Join us to nosh on free pizza and hear Dry the River‘s Shallow Bed, which comes out on Tuesday! Purchase Shallow Bed during the listening party and receive the Weights & Measures EP free with purchase!


“I think people are surprised when they see us live,” says Peter Liddle, frontman of Dry the River. “They expect us to be really calm and quiet, but in some ways, we’re just the opposite.”

Whatever the expectations, Dry the River is blowing right past them.
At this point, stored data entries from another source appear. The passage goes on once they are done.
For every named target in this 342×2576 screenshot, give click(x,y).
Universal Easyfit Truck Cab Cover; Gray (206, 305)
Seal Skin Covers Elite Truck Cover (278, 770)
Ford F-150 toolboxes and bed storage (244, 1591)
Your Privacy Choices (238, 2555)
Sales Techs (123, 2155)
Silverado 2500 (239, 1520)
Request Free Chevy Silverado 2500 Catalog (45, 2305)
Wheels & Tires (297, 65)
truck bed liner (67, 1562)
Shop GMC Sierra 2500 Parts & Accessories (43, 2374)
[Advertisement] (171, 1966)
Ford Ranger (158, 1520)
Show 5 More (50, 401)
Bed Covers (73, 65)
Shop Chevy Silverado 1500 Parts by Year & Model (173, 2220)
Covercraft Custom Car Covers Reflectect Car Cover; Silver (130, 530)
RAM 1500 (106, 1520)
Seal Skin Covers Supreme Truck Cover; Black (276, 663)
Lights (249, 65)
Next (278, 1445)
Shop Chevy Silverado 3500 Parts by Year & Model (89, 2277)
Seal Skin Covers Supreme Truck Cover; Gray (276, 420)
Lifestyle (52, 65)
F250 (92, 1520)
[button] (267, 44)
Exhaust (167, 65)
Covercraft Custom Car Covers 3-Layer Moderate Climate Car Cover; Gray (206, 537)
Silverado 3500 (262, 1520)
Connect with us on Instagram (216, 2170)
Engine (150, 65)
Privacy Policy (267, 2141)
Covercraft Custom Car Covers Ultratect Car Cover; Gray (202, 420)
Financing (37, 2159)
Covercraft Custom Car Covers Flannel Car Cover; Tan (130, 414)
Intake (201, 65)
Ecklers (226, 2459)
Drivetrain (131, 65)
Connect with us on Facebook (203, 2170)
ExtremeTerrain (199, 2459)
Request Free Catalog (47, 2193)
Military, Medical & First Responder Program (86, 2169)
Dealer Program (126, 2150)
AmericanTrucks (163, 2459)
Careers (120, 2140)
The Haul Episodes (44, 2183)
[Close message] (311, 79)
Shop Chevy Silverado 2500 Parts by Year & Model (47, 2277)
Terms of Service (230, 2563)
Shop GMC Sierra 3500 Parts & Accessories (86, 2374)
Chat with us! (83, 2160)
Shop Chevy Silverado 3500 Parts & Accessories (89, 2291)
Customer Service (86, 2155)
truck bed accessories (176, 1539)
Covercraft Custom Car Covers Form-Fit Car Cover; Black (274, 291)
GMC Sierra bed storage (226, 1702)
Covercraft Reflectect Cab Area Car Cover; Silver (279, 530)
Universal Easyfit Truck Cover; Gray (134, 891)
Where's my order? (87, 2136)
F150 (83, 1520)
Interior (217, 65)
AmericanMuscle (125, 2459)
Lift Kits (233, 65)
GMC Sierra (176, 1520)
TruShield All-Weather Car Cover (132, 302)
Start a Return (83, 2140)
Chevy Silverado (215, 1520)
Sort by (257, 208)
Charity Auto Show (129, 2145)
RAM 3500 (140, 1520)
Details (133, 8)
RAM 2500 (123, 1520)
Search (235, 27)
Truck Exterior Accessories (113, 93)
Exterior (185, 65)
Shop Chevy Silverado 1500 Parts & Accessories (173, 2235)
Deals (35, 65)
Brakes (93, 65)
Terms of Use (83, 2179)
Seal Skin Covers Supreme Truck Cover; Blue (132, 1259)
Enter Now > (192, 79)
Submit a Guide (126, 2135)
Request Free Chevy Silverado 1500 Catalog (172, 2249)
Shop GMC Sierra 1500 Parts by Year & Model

Even before the release of their debut album, Shallow Bed, the band has been selling out shows, stealing the spotlight at festivals, and earning raves from the critics.

Listing the band as one of the “100 Best Things in the World Right Now,” British GQ called the forthcoming album “a masterpiece in the making, packed with catchy riffs and overlaid with lyrical intelligence.” The BBC recently highlighted Dry the River as one of the “Sounds of 2012,” while Q magazine called the band’s music “breathtaking stuff.”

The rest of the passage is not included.